Древний творческий гений индийского народа, составивший бессмертную славу страны на протяжении более двух тысячелетий, переживший культуру Крита и Эллады, во все века черпал свои силы в неистощимом богатстве чувств человека, находившегося в теснейшей связи, единстве с природой. Из земли и солнца, подобно буйной растительности тропиков, вливались в людей созидательные силы, требовавшие выхода в искусстве.

Скульптура и архитектура Древней Индии так и не была превзойдена ни одной страной мира. Живопись – та яростно уничтожалась мусульманскими завоевателями. При взгляде на тысячелетние фрески Аджанты, по-прежнему очаровывающие весь мир, можно представить, какие сокровища живописи были утрачены в трудном историческом пути Индии.

Но странным образом, в расцвете национальной культуры, начавшемся после освобождения Индии от английского владычества, именно живопись заняла первое место, в то время как скульптура пошла путями рабского подражания или древности, или безобразному отрицанию искусства, родившемуся в западных странах, одичавших в гонке технических усовершенствований и создании массы вещей, поработивших ум и сознание человека.

Даярам Рамамурти сделался скульптором еще и потому, что с юности был поражен наглым опорочиванием идей и воплощений индийской скульптуры некоторыми западными «исследователями». Они считали скульптуру Древней Индии отталкивающим, порнографическим искусством, не понимая философских идей, скрытых в длинной цепи преемственности образов и форм. Но и эти идеи англичанин Ситвелл в книге «Спасение со мной» назвал порочными, искажающими, конечно, не индийский, а европейский – христианский идеал человека, в соответствии с религиозными тенденциями белых «просветителей», так и не понявших своего ничтожества перед могучим опытом тысячелетнего познания.

Джавахарлал Неру, упоминая о порочивших индийское искусство английских ученых, о их нелюбви к стране, спокойно заметил, цитируя Достоевского, что «люди не любят, более того, ненавидят тех, кого они обидели».

Рамамурти не мог отнестись со стойкостью философа к тому, что он считал вызовом. Он загорелся идеей создать скульптурный образ прекрасной женщины своего народа, открыть тайну Анупамсундарты – красы ненаглядной в сочетании идеала Шри и Рати – любви и страсти, Лакшми и Нанди – красоты и прелести, которая была бы так же понятна всем, как древние творения, но еще ближе, еще роднее для современных людей, а не легендарных героев Махабхараты и Рамаяны.

Почему именно женщины и женской красоты? Этот вопрос обычно задавали европейцы на индийских художественных выставках, пораженные, как много места занимает в живописи тема женщины, прекрасной возлюбленной, гордой девушки, заботливой, погруженной в раздумья о будущем матери.

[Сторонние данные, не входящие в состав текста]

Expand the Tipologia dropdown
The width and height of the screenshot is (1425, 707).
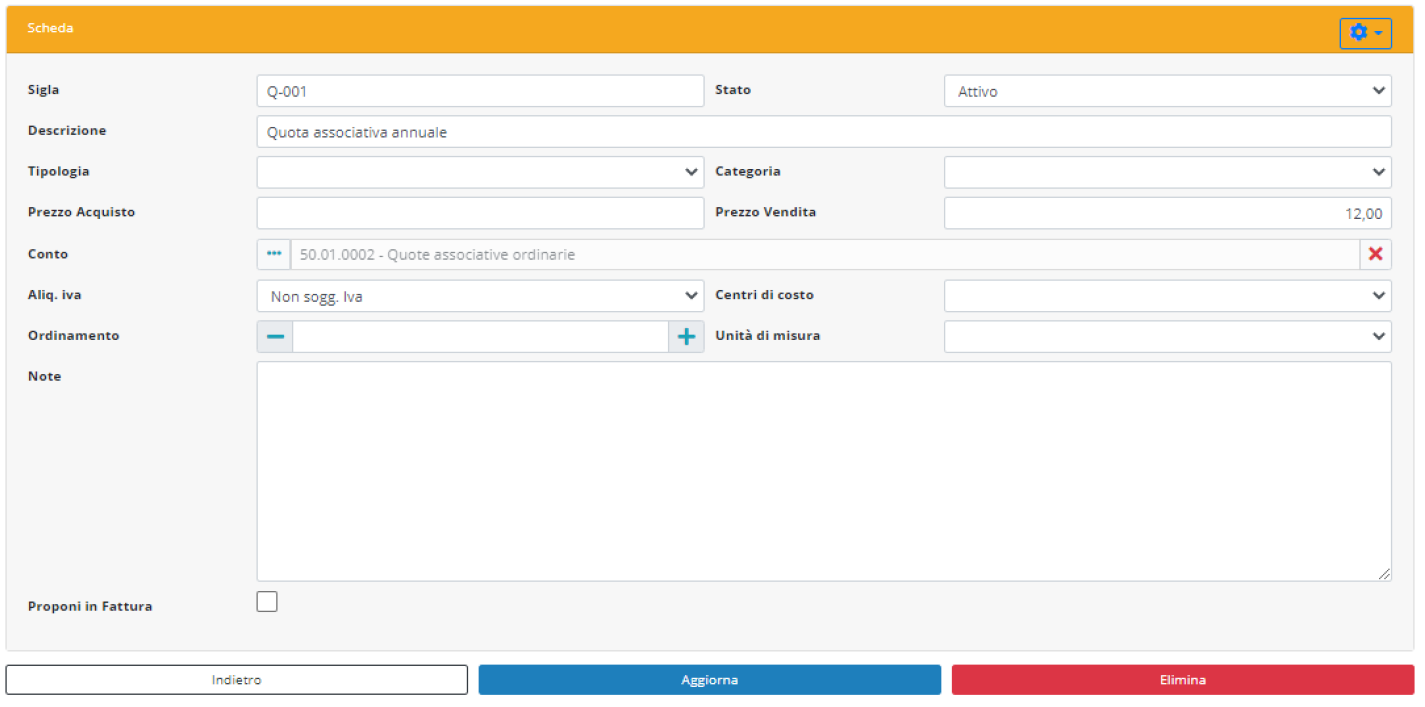(x=480, y=172)
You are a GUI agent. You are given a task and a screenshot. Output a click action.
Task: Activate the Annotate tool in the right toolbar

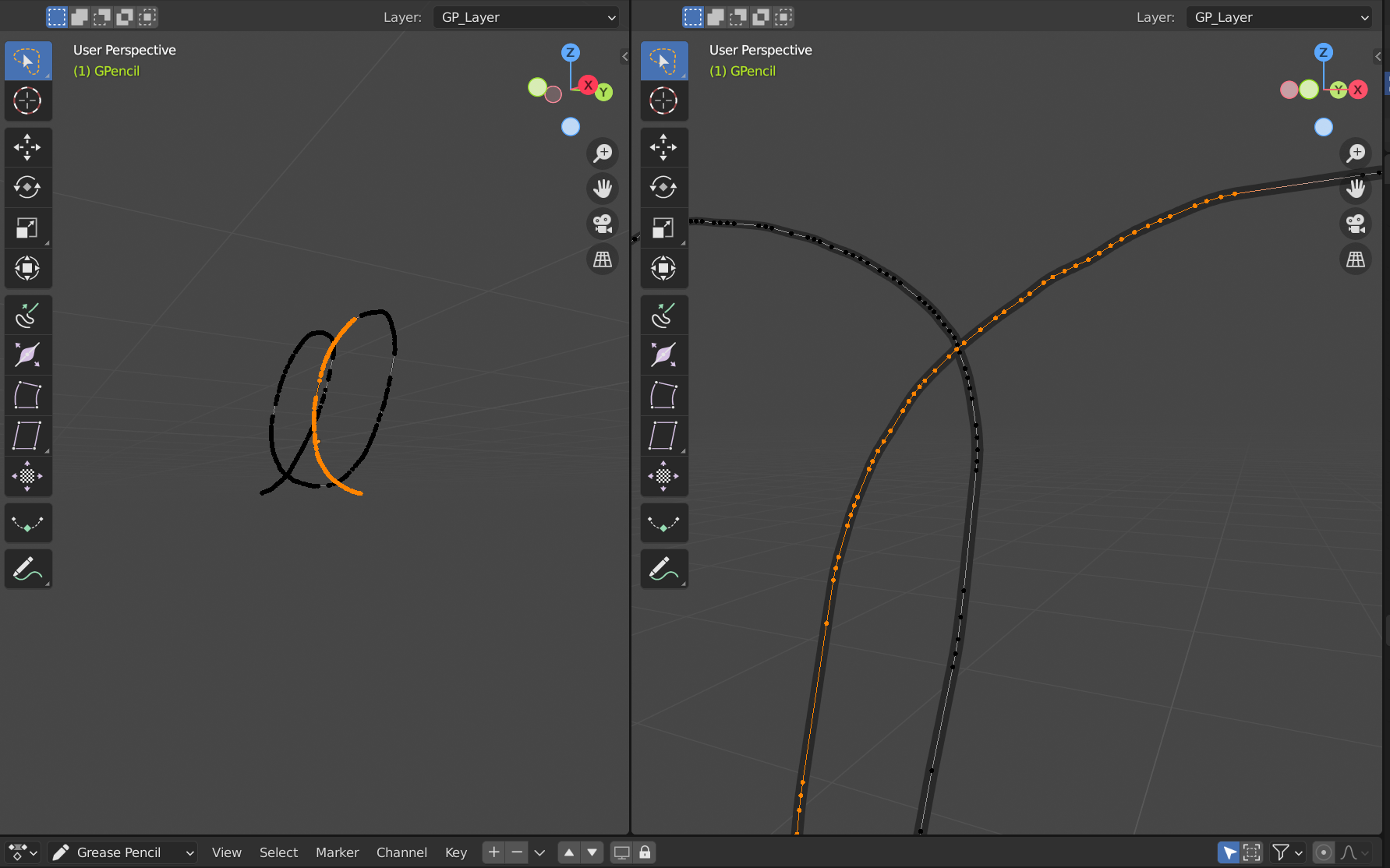pos(664,569)
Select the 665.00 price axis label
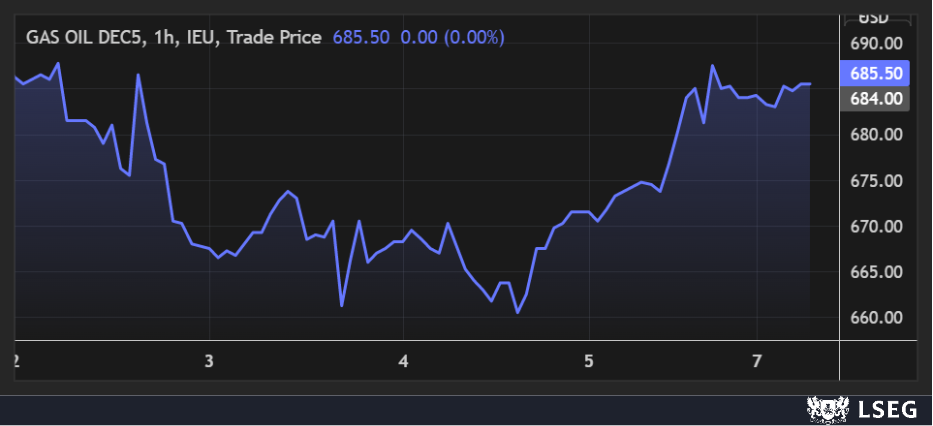Screen dimensions: 933x426 tap(877, 272)
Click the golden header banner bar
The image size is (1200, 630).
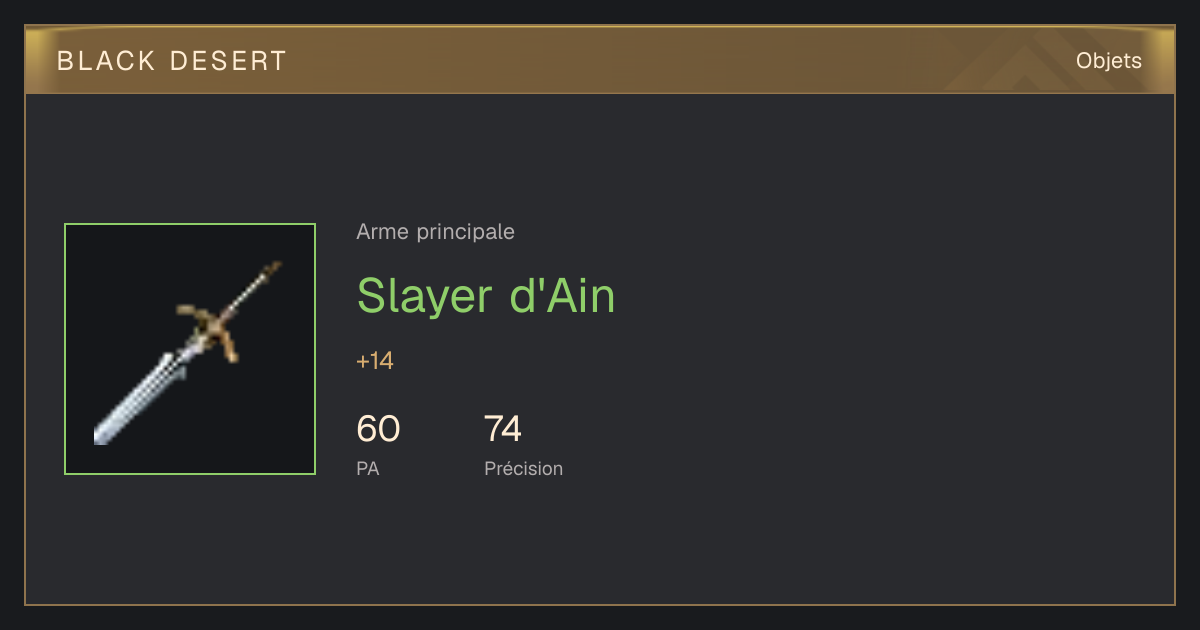(600, 60)
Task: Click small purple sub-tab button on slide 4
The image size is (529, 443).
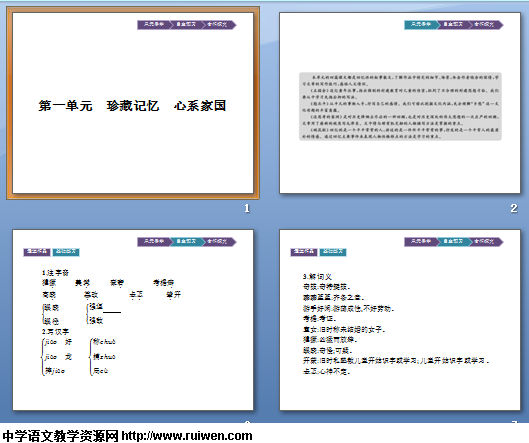Action: click(304, 252)

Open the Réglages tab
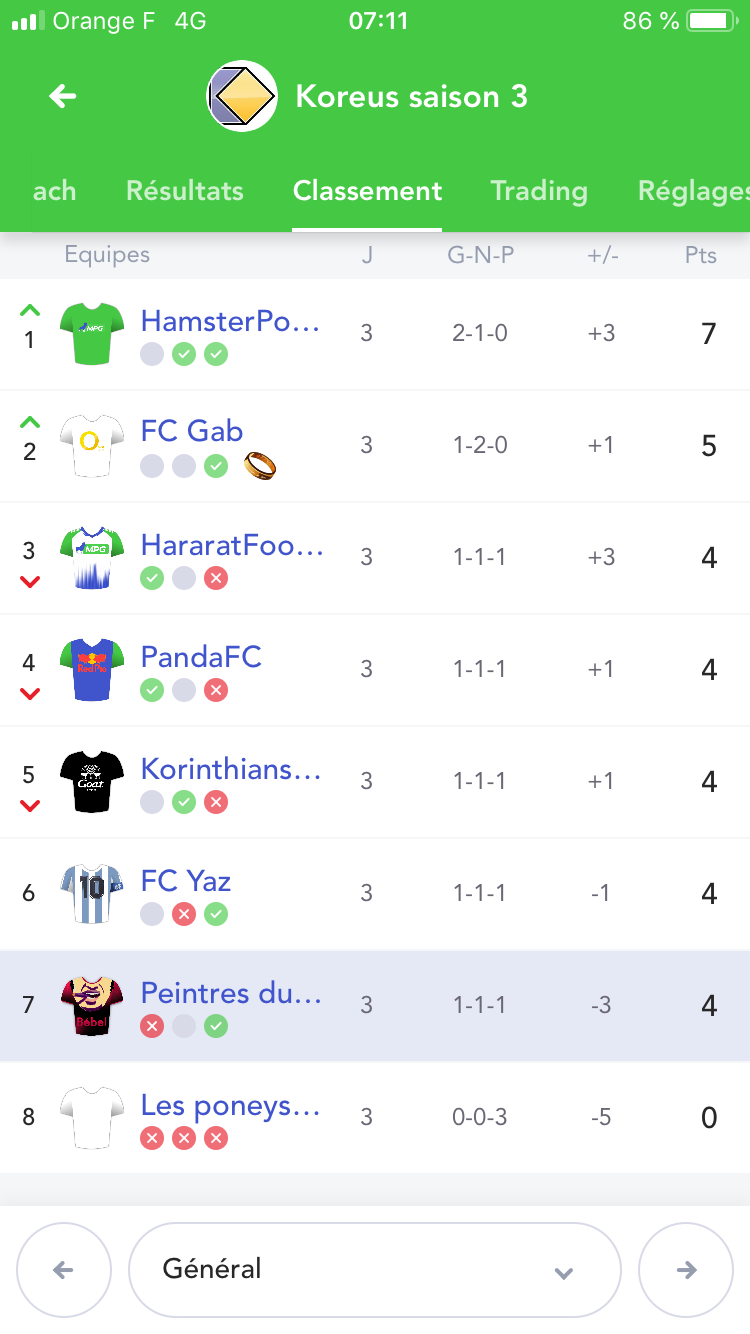[692, 191]
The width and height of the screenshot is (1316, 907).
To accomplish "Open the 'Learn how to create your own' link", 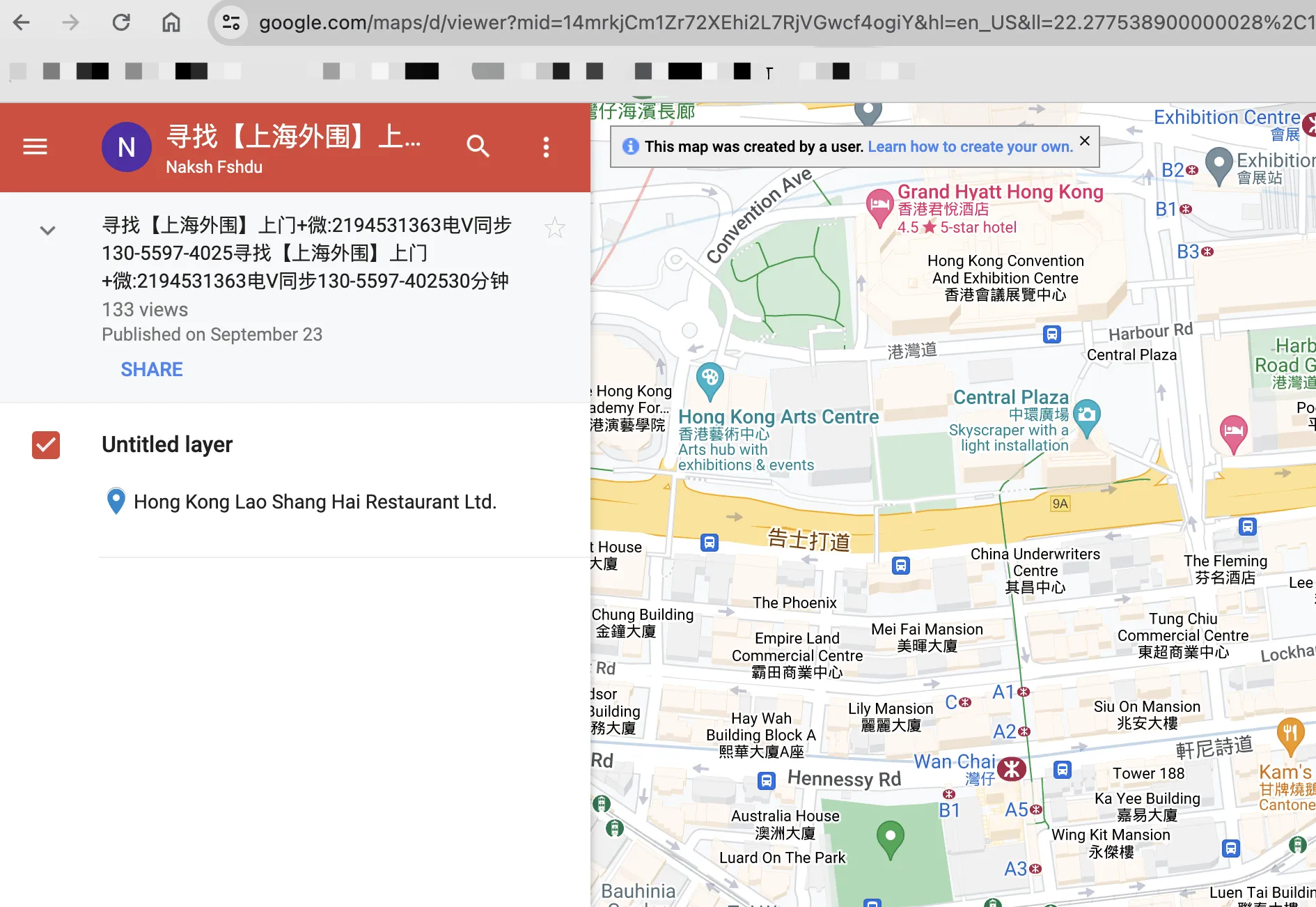I will coord(970,146).
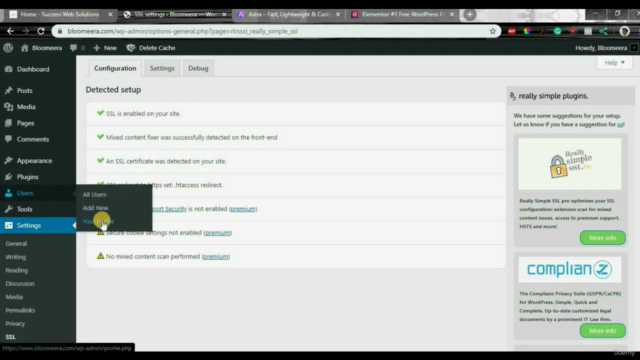Open the premium link for mixed content scan
Screen dimensions: 640x360
coord(216,256)
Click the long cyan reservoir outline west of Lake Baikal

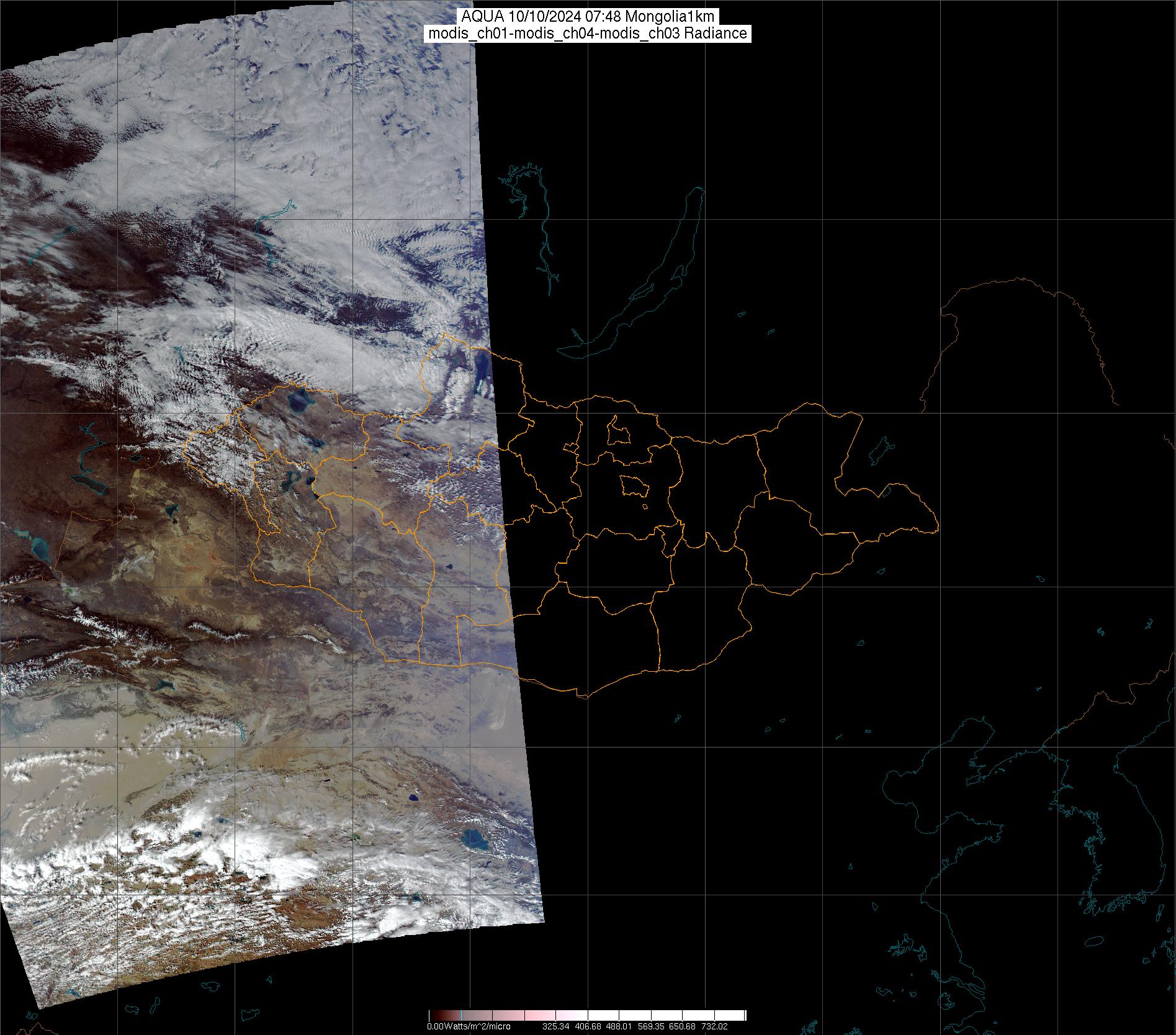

Для индийца здесь не было вопроса. Женщина Индии – основа семьи, только терпением и героическими усилиями которой преодолеваются тяготы жизни и люди воспитываются в душевной мягкости, человечности и порядочности. Женщина-мать, жестокими законами кастовой системы, мусульманским влиянием и религиозным гнетом низведенная до бесправного положения служанки, запертой внутри крошечного мирка семьи.